*What the task asks*.
Your output should be exactly the lines from the one containing "Go to previous preferences with Prev" through the final line of the records, both included, with every picture left out.

*Input records*.
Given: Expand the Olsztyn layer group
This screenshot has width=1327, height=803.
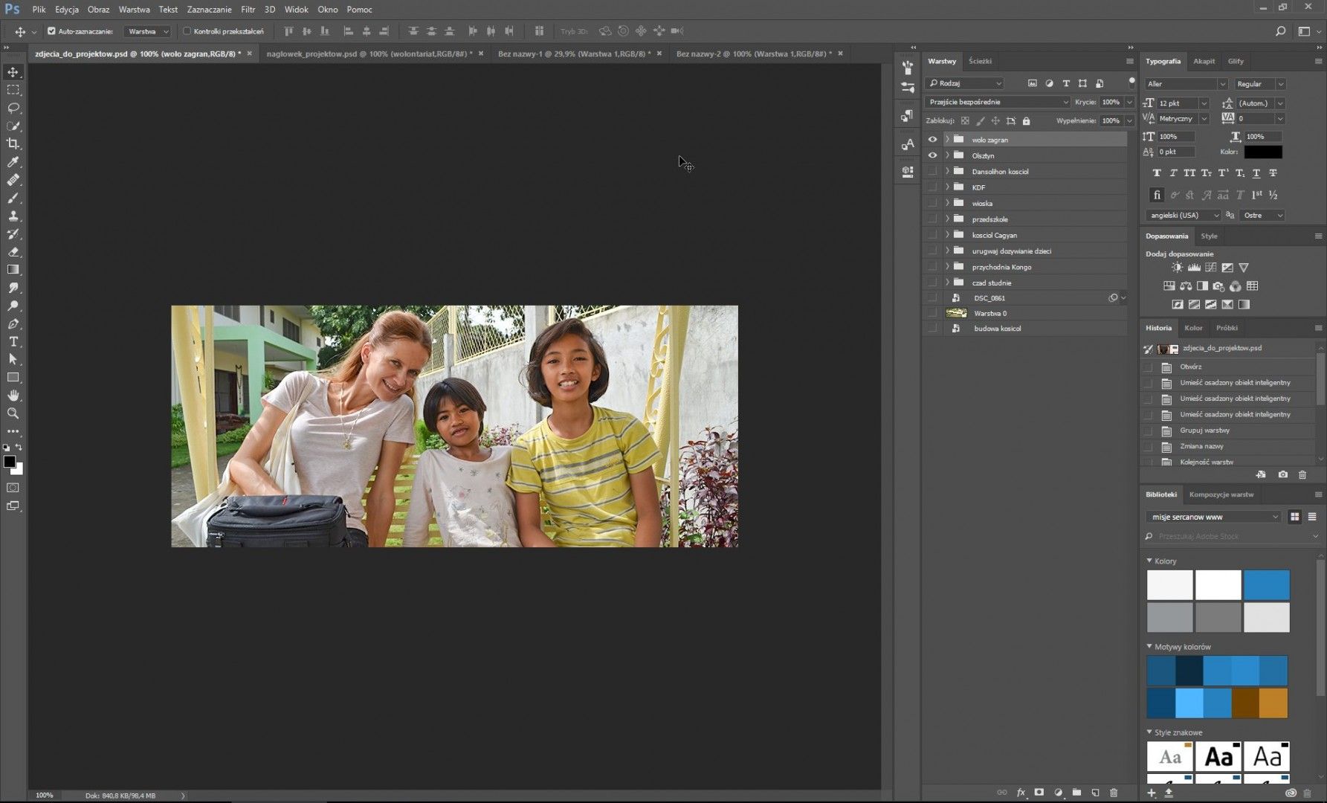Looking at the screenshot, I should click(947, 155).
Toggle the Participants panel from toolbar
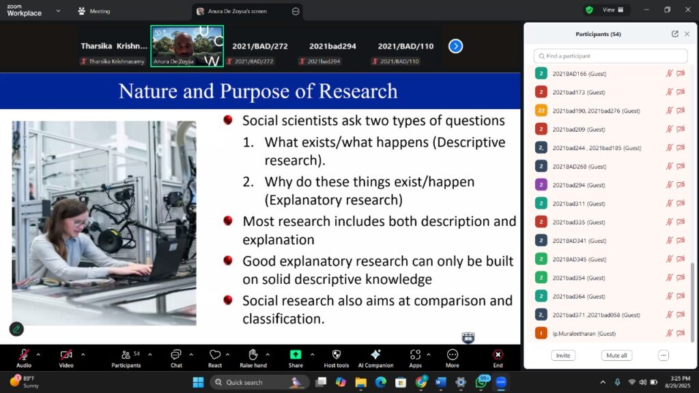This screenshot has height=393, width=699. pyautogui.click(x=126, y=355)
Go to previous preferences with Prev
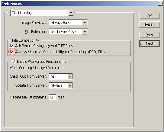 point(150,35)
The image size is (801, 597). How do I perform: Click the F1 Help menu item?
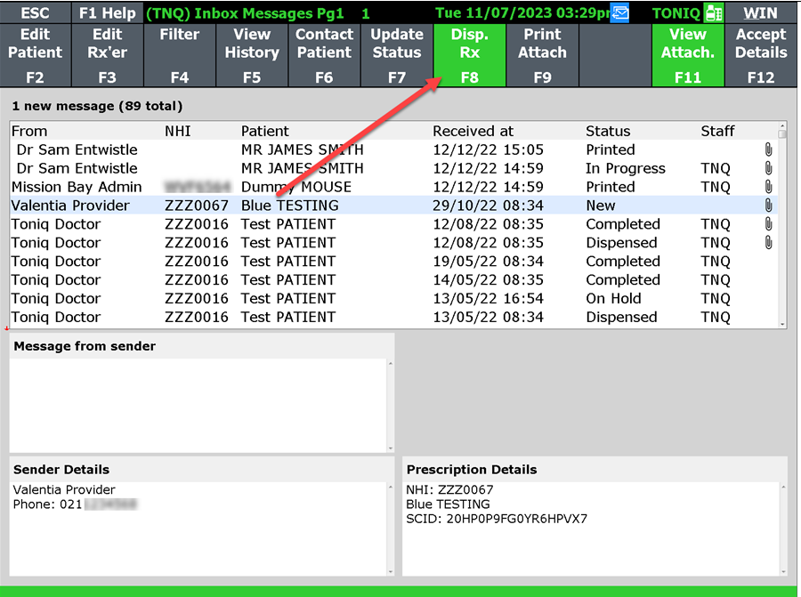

*Answer below*.
Go to previous preferences with Prev
 point(150,35)
The image size is (801, 597). How do I perform: Click the F1 Help menu item?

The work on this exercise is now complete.